### YOUR INSTRUCTIONS
Nothing but the lines from the one showing "Where should I click to: Select" through the final line of the data below belongs in the answer, duplicated exactly and without pictures.

### MATERIAL TO PROCESS

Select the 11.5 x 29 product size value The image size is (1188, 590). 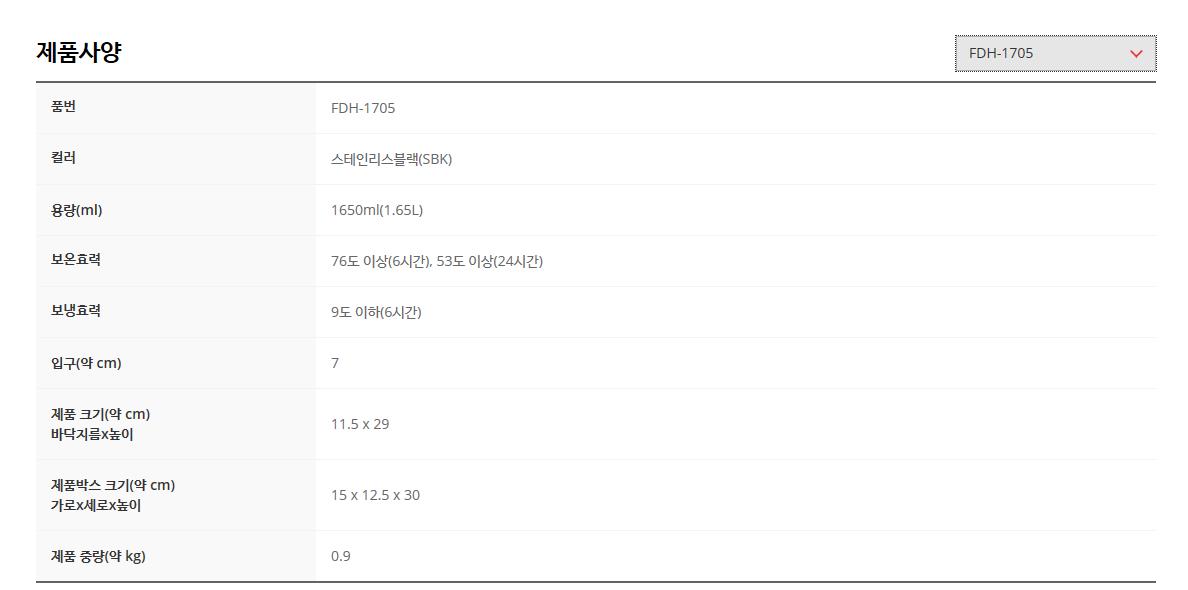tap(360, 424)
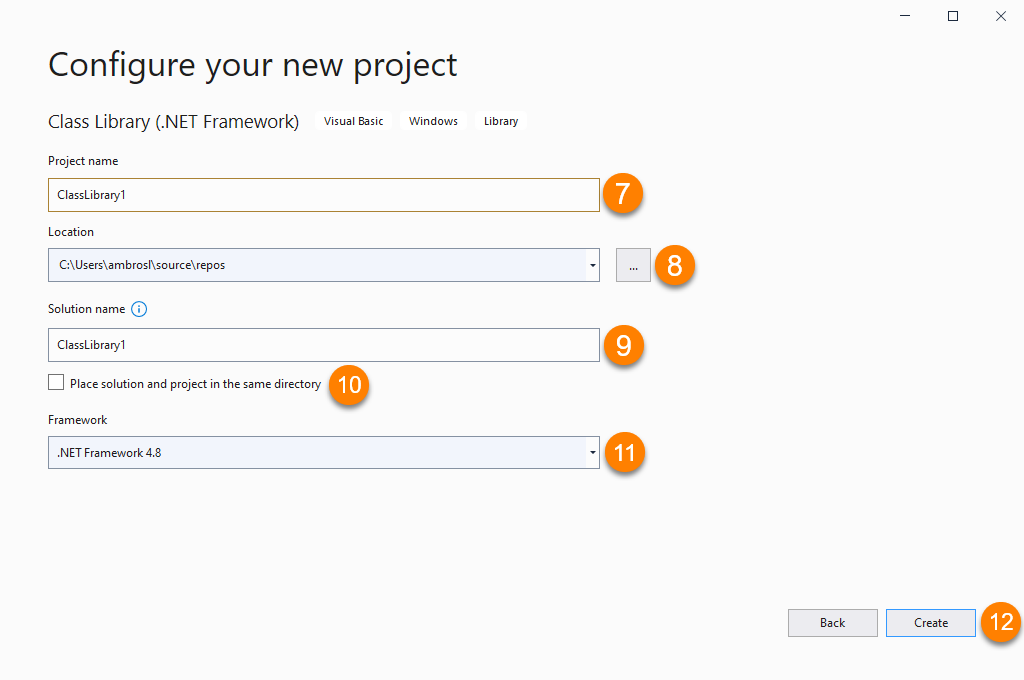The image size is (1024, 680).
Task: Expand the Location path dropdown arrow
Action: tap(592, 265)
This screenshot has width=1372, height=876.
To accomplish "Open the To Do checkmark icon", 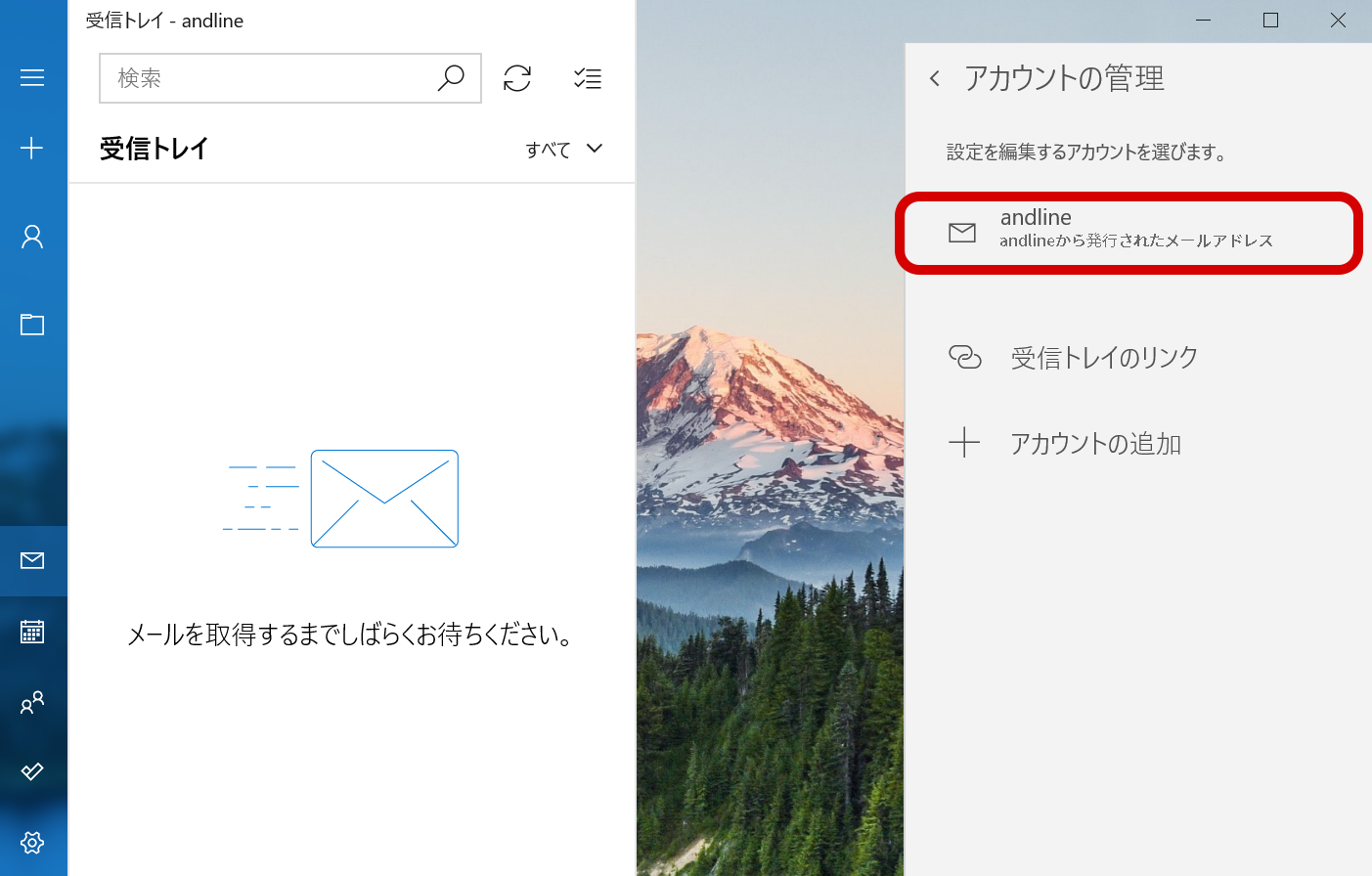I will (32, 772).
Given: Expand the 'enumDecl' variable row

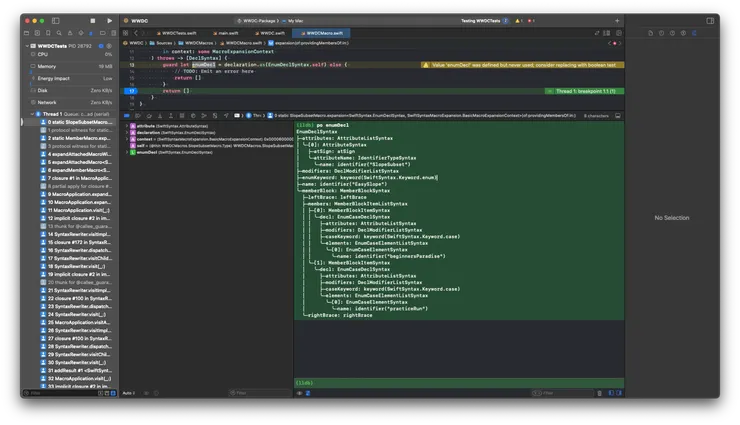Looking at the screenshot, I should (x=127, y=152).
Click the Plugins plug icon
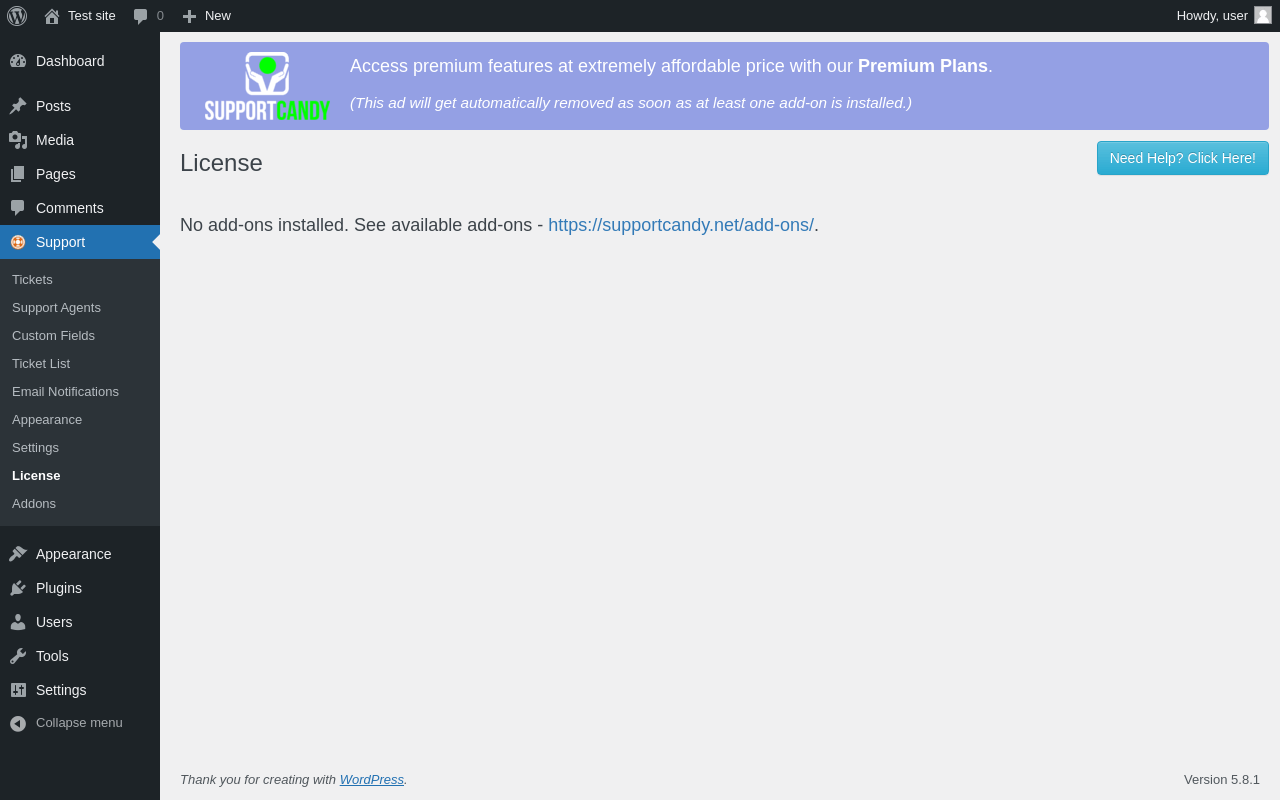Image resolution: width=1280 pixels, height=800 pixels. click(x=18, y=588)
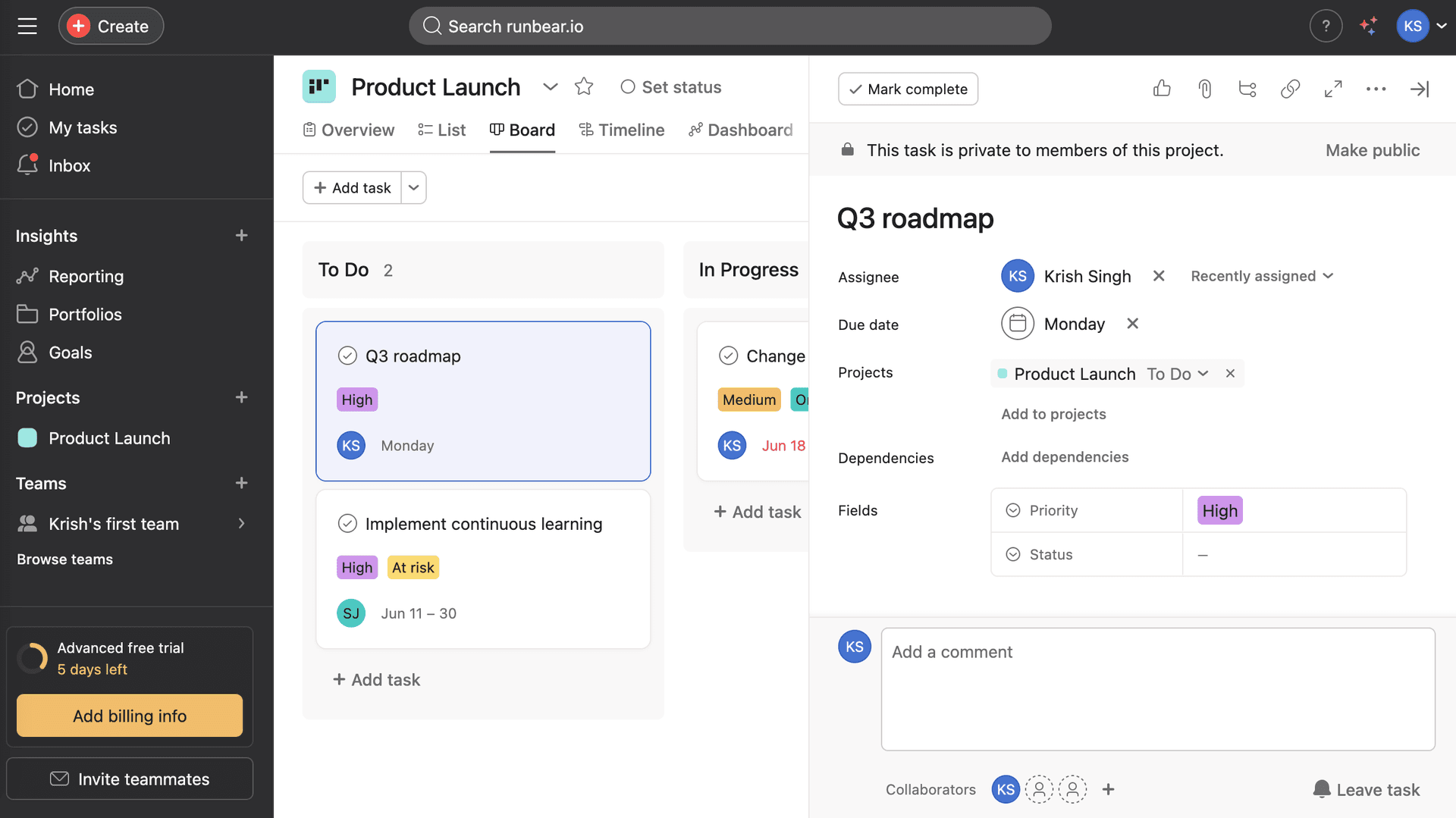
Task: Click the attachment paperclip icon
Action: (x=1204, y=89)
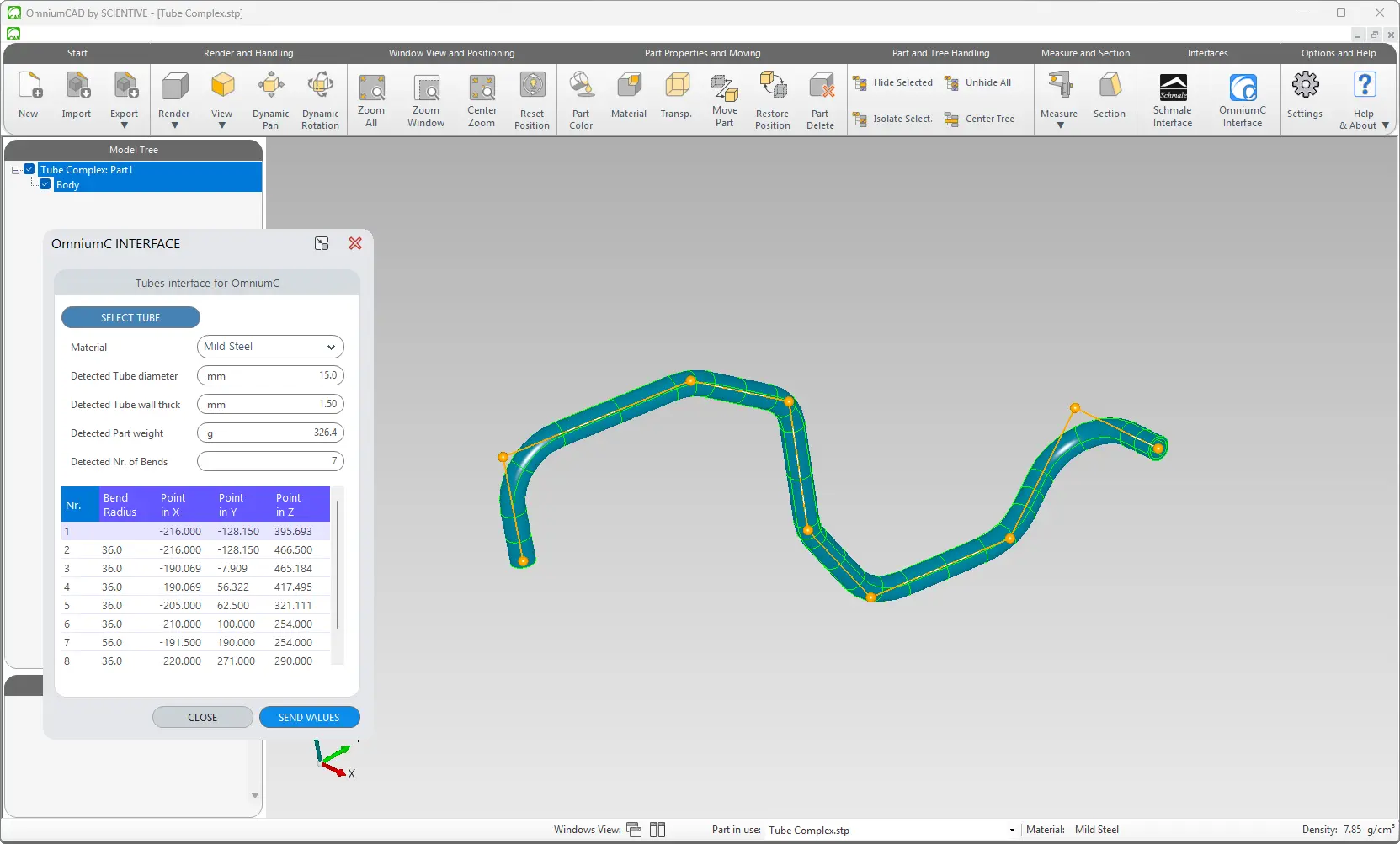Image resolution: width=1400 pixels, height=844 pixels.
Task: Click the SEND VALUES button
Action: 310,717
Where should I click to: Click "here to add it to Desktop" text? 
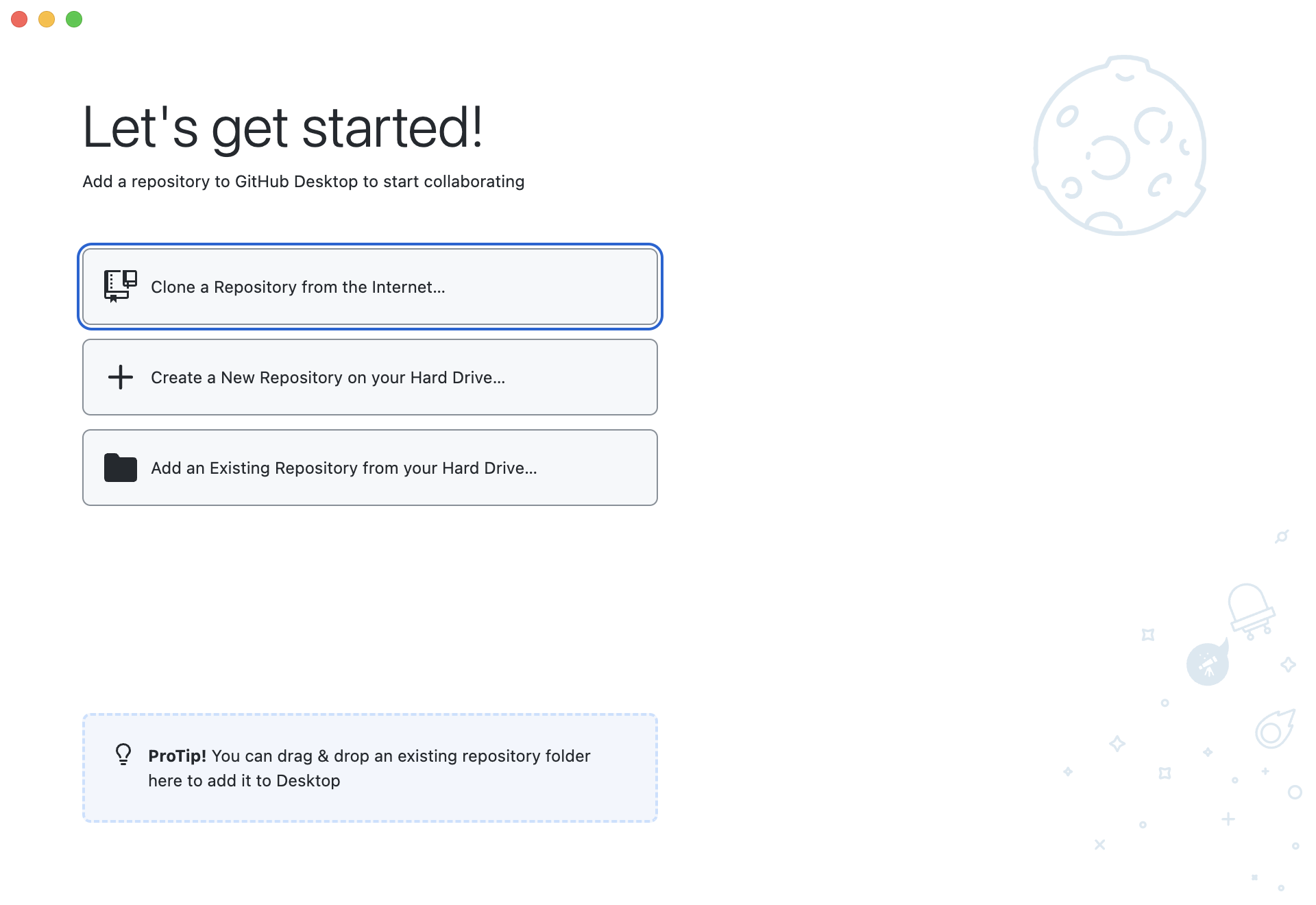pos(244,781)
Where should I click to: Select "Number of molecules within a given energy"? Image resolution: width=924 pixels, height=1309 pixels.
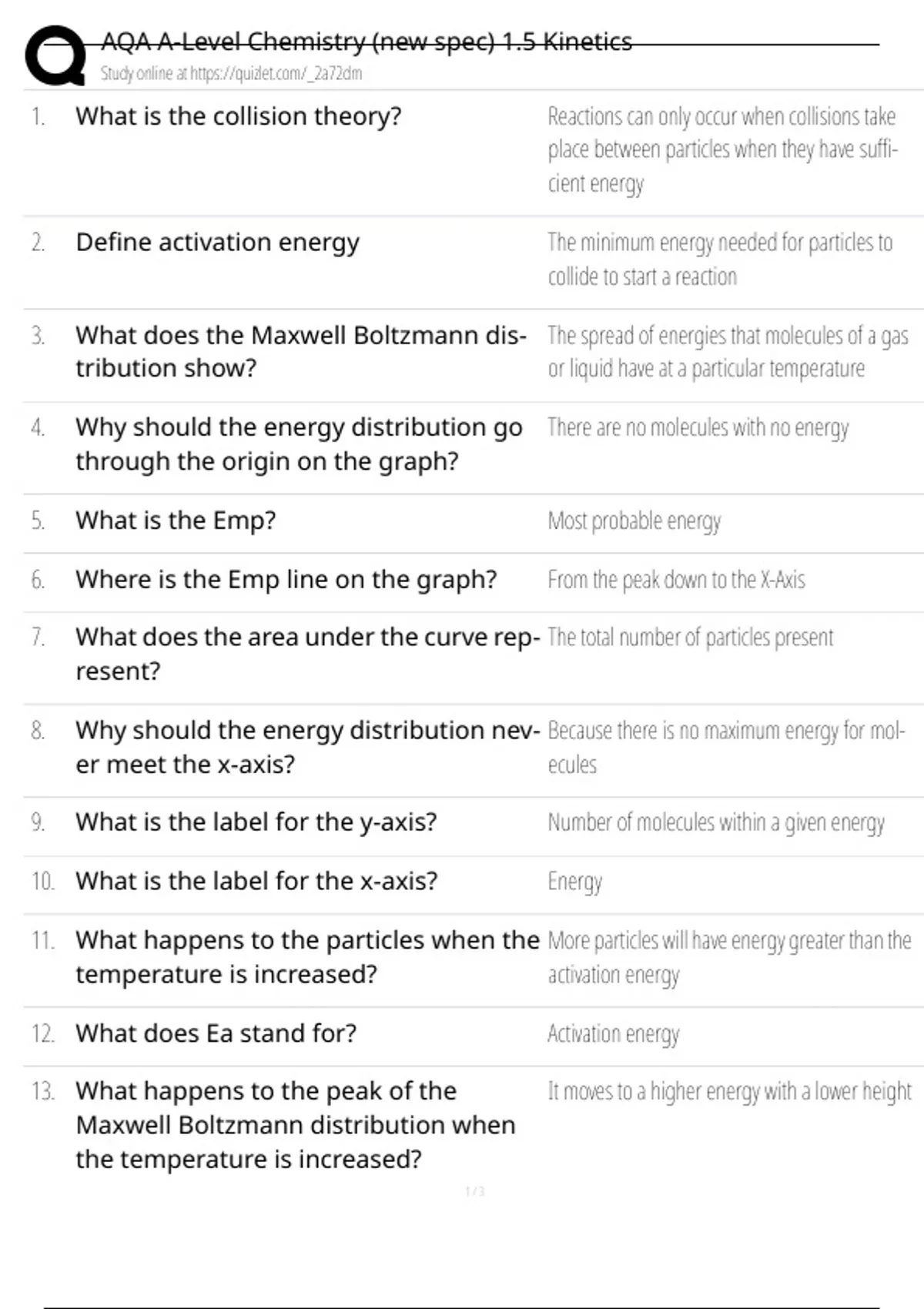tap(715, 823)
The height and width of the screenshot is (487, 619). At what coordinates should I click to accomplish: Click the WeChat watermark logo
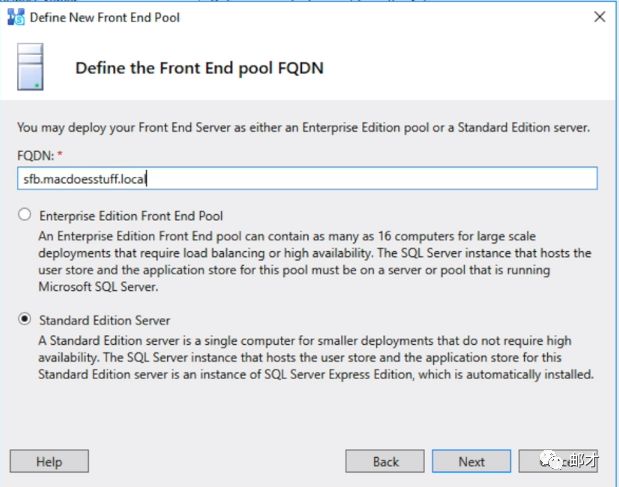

### RESULT OF THE TASK
Where should I click to: Select "Number of molecules within a given energy"? Image resolution: width=924 pixels, height=1309 pixels.
tap(715, 823)
The height and width of the screenshot is (487, 619). At what coordinates should I click to accomplish: Click the WeChat watermark logo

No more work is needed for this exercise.